### Text block
****************************************

Anorexia and bulimia are two mental illnesses associated with body image. In my case the disease was obsessive-compulsive disorder. A person with OCD cannot stop thinking about something or performing some action. Sometimes my thoughts were about body image, and sometimes they were about other issues.
Normal thought involves the movement of chemicals between brain neurons. In OCD, the movement is interrupted, so the person thinks the same thoughts again and again. When my OCD was uncontrolled, I would analyze a question for an hour, stuck in a mental loop. When it struck me that this was illogical, another part of my brain said, "But I should be analyzing this. It's the moral thing to do." So it was not as simple as telling myself to move on.
Everyone analyzes things. Many people are concerned about their weight. But mental illness -- whether OCD, an eating disorder, or another illness like schizophrenia -- takes a normal way of thinking and turns up the volume, so to speak, far past a healthy level.
Mental illnesses are physical diseases. We should treat victims the same way we treat other ill people. We would never say to a cancer patient, "Just control your thinking and you'll get well." Or worse, "If you trusted God, you wouldn't be sick."
When my OCD was at its worst, it was like being wrapped in chains, trapped inside the prison of my own thoughts. God used the care of my family and the expertise of a psychiatrist to free me. We should follow Jesus and extend compassion to victims of mental illness. Then, as Matthew 25 records, one day Jesus will say, "I was sick and in prison, and you visited me."

****************************************

### Dataset
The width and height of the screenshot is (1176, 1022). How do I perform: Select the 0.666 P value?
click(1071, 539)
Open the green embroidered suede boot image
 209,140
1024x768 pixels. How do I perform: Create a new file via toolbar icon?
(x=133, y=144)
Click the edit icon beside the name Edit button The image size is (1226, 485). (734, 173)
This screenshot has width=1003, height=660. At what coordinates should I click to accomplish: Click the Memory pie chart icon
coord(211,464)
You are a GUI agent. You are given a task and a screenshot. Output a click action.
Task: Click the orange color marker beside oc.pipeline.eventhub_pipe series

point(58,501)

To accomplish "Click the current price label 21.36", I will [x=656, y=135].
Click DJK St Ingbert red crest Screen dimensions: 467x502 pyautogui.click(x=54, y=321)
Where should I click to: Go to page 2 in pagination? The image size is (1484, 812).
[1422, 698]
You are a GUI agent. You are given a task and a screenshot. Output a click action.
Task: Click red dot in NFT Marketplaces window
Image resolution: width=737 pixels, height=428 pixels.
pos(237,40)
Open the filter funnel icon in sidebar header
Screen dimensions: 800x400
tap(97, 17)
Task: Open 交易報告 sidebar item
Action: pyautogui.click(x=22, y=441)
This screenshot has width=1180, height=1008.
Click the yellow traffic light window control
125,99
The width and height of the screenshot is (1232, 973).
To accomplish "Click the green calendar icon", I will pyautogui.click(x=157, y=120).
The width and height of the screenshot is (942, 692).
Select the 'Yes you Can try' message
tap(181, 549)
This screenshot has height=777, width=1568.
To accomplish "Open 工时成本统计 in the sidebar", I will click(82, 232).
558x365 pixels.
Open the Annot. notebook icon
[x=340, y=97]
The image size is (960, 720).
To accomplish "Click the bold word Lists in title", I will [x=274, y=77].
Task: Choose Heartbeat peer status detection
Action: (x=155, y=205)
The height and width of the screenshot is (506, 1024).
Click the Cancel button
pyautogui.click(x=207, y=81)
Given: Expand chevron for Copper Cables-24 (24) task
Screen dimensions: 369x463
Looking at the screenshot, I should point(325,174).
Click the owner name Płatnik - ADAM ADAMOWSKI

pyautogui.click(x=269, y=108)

****************************************

### Task description
Answer these questions from the essay on OCD and mental illness.
1. Which illness does the writer say they had?
2. What happens to the movement of chemicals between brain neurons in OCD?
3. What two things does the writer say God used to free them?

### Solution to this task
1. Obsessive-compulsive disorder (OCD).
2. It is interrupted, so the person thinks the same thoughts again and again.
3. The care of the writer's family and the expertise of a psychiatrist.